- Extracted information -
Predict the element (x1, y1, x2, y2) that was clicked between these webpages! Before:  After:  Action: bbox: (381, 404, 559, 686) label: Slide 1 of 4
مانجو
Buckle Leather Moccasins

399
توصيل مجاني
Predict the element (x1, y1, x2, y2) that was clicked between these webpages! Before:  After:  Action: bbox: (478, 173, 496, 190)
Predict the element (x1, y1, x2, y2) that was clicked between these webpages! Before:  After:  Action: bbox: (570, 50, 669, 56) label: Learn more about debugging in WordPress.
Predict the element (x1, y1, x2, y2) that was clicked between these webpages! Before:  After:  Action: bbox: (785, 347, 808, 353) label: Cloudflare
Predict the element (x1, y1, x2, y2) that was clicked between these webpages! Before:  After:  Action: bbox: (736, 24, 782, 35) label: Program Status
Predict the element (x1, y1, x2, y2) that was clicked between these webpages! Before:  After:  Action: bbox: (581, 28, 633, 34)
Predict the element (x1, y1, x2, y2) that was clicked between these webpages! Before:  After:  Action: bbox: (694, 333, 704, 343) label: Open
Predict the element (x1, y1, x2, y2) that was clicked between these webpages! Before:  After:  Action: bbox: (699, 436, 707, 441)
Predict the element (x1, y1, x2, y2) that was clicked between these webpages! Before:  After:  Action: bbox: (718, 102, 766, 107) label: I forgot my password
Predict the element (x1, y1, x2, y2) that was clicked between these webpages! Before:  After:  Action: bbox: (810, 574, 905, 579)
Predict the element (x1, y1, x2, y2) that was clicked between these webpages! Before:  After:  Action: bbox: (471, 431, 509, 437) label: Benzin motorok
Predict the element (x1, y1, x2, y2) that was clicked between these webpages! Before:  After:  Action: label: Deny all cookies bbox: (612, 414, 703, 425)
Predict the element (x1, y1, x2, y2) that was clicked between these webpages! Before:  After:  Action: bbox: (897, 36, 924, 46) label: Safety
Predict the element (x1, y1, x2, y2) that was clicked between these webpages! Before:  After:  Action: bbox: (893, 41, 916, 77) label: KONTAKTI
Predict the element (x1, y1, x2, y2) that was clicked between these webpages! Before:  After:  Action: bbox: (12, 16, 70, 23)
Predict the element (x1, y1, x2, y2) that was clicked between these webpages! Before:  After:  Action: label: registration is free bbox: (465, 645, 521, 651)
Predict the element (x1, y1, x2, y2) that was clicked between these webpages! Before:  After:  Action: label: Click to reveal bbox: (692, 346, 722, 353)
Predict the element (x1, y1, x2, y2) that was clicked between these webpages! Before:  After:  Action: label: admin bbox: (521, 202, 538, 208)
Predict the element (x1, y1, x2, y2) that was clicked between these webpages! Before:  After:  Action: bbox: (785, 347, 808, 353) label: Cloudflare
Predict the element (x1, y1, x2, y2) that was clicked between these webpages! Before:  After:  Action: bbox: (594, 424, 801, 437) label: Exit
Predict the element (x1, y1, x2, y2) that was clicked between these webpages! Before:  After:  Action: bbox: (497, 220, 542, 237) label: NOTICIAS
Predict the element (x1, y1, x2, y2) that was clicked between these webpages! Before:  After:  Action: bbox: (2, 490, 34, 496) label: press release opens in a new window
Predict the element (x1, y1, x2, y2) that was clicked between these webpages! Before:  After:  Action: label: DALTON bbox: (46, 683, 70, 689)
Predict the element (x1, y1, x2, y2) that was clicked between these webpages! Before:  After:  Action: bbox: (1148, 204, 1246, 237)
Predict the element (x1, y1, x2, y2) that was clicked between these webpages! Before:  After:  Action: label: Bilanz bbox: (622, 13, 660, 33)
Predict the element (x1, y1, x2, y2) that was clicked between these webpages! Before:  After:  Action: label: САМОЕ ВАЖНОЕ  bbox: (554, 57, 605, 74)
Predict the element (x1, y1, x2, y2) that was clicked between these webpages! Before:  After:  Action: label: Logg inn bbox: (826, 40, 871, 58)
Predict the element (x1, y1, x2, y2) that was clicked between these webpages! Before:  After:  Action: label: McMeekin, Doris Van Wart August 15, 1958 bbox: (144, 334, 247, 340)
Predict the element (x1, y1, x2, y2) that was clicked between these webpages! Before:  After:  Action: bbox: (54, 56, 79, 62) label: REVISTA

- Problem requirements -
Repeat all of the data above, replacing each occurrence of "webpages" with "web pages" and changing nothing else.

- Response for this exercise -
Predict the element (x1, y1, x2, y2) that was clicked between these web pages! Before:  After:  Action: bbox: (381, 404, 559, 686) label: Slide 1 of 4
مانجو
Buckle Leather Moccasins

399
توصيل مجاني
Predict the element (x1, y1, x2, y2) that was clicked between these web pages! Before:  After:  Action: bbox: (478, 173, 496, 190)
Predict the element (x1, y1, x2, y2) that was clicked between these web pages! Before:  After:  Action: bbox: (570, 50, 669, 56) label: Learn more about debugging in WordPress.
Predict the element (x1, y1, x2, y2) that was clicked between these web pages! Before:  After:  Action: bbox: (785, 347, 808, 353) label: Cloudflare
Predict the element (x1, y1, x2, y2) that was clicked between these web pages! Before:  After:  Action: bbox: (736, 24, 782, 35) label: Program Status
Predict the element (x1, y1, x2, y2) that was clicked between these web pages! Before:  After:  Action: bbox: (581, 28, 633, 34)
Predict the element (x1, y1, x2, y2) that was clicked between these web pages! Before:  After:  Action: bbox: (694, 333, 704, 343) label: Open
Predict the element (x1, y1, x2, y2) that was clicked between these web pages! Before:  After:  Action: bbox: (699, 436, 707, 441)
Predict the element (x1, y1, x2, y2) that was clicked between these web pages! Before:  After:  Action: bbox: (718, 102, 766, 107) label: I forgot my password
Predict the element (x1, y1, x2, y2) that was clicked between these web pages! Before:  After:  Action: bbox: (810, 574, 905, 579)
Predict the element (x1, y1, x2, y2) that was clicked between these web pages! Before:  After:  Action: bbox: (471, 431, 509, 437) label: Benzin motorok
Predict the element (x1, y1, x2, y2) that was clicked between these web pages! Before:  After:  Action: label: Deny all cookies bbox: (612, 414, 703, 425)
Predict the element (x1, y1, x2, y2) that was clicked between these web pages! Before:  After:  Action: bbox: (897, 36, 924, 46) label: Safety
Predict the element (x1, y1, x2, y2) that was clicked between these web pages! Before:  After:  Action: bbox: (893, 41, 916, 77) label: KONTAKTI
Predict the element (x1, y1, x2, y2) that was clicked between these web pages! Before:  After:  Action: bbox: (12, 16, 70, 23)
Predict the element (x1, y1, x2, y2) that was clicked between these web pages! Before:  After:  Action: label: registration is free bbox: (465, 645, 521, 651)
Predict the element (x1, y1, x2, y2) that was clicked between these web pages! Before:  After:  Action: label: Click to reveal bbox: (692, 346, 722, 353)
Predict the element (x1, y1, x2, y2) that was clicked between these web pages! Before:  After:  Action: label: admin bbox: (521, 202, 538, 208)
Predict the element (x1, y1, x2, y2) that was clicked between these web pages! Before:  After:  Action: bbox: (785, 347, 808, 353) label: Cloudflare
Predict the element (x1, y1, x2, y2) that was clicked between these web pages! Before:  After:  Action: bbox: (594, 424, 801, 437) label: Exit
Predict the element (x1, y1, x2, y2) that was clicked between these web pages! Before:  After:  Action: bbox: (497, 220, 542, 237) label: NOTICIAS
Predict the element (x1, y1, x2, y2) that was clicked between these web pages! Before:  After:  Action: bbox: (2, 490, 34, 496) label: press release opens in a new window
Predict the element (x1, y1, x2, y2) that was clicked between these web pages! Before:  After:  Action: label: DALTON bbox: (46, 683, 70, 689)
Predict the element (x1, y1, x2, y2) that was clicked between these web pages! Before:  After:  Action: bbox: (1148, 204, 1246, 237)
Predict the element (x1, y1, x2, y2) that was clicked between these web pages! Before:  After:  Action: label: Bilanz bbox: (622, 13, 660, 33)
Predict the element (x1, y1, x2, y2) that was clicked between these web pages! Before:  After:  Action: label: САМОЕ ВАЖНОЕ  bbox: (554, 57, 605, 74)
Predict the element (x1, y1, x2, y2) that was clicked between these web pages! Before:  After:  Action: label: Logg inn bbox: (826, 40, 871, 58)
Predict the element (x1, y1, x2, y2) that was clicked between these web pages! Before:  After:  Action: label: McMeekin, Doris Van Wart August 15, 1958 bbox: (144, 334, 247, 340)
Predict the element (x1, y1, x2, y2) that was clicked between these web pages! Before:  After:  Action: bbox: (54, 56, 79, 62) label: REVISTA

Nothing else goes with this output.